**Actions to take:**
1) In the text on the gut-skin axis, list every line that comes before the paragraph beginning "The gut-skin axis refers to".
2) According to the text on the gut-skin axis, what does the term "gut-skin axis" refer to?
3) From the text on the gut-skin axis, extract the passage from "- From the inside" up to and including "really key component.".

**Extracted text:**
********

- From the inside out: a healthy gut bacteria impacts your skin positively; skin problems can reflect an unhealthy gut microbiome.
- From the outside in: what you use topically affects the microbiome on your skin's surface
How the gut microbiome impacts skin health
The gut-skin axis refers to the link between the gut and the skin; the health of one will impact the other (and many other things along the way.) Academic research is increasing rapidly within the field of microbes generally, and there is attention on more specific areas such as skin health.
We're really encouraged by this activity, and whilst we wait with anticipation as more research is completed, here is what we know already about the gut-skin axis: They are both part of the immune system. Your immune system exists to protect your body from infection and disease, your skin is on the frontline and so it's a really key component.

********

**Source information:**
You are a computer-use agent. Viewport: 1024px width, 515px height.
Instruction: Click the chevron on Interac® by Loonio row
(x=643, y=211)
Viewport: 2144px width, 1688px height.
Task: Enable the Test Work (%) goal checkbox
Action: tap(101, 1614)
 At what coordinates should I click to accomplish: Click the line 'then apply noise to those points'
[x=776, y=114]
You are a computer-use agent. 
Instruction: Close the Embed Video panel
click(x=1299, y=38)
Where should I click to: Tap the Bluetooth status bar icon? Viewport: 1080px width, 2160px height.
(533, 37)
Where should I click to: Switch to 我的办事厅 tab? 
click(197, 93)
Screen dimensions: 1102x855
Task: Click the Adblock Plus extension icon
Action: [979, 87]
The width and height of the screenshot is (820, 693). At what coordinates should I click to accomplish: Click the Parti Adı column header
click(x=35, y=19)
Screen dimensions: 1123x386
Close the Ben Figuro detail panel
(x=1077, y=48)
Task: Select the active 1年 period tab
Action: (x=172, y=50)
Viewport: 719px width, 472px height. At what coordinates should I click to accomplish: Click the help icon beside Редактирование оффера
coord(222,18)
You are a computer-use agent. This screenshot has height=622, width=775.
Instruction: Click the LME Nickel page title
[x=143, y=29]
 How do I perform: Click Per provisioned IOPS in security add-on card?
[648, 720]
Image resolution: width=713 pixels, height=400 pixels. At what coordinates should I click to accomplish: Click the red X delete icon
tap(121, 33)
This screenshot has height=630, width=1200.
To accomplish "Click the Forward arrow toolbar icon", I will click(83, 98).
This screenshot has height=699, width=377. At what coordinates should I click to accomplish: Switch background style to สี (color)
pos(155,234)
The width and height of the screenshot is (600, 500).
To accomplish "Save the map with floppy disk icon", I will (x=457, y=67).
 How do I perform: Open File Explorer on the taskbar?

********

**Written responses:**
1)
From the inside out: a healthy gut bacteria impacts your skin positively; skin problems can reflect an unhealthy gut microbiome.
From the outside in: what you use topically affects the microbiome on your skin's surface
How the gut microbiome impacts skin health

2) The link between the gut and the skin.

3)
- From the inside out: a healthy gut bacteria impacts your skin positively; skin problems can reflect an unhealthy gut microbiome.
- From the outside in: what you use topically affects the microbiome on your skin's surface
How the gut microbiome impacts skin health
The gut-skin axis refers to the link between the gut and the skin; the health of one will impact the other (and many other things along the way.) Academic research is increasing rapidly within the field of microbes generally, and there is attention on more specific areas such as skin health.
We're really encouraged by this activity, and whilst we wait with anticipation as more research is completed, here is what we know already about the gut-skin axis: They are both part of the immune system. Your immune system exists to protect your body from infection and disease, your skin is on the frontline and so it's a really key component.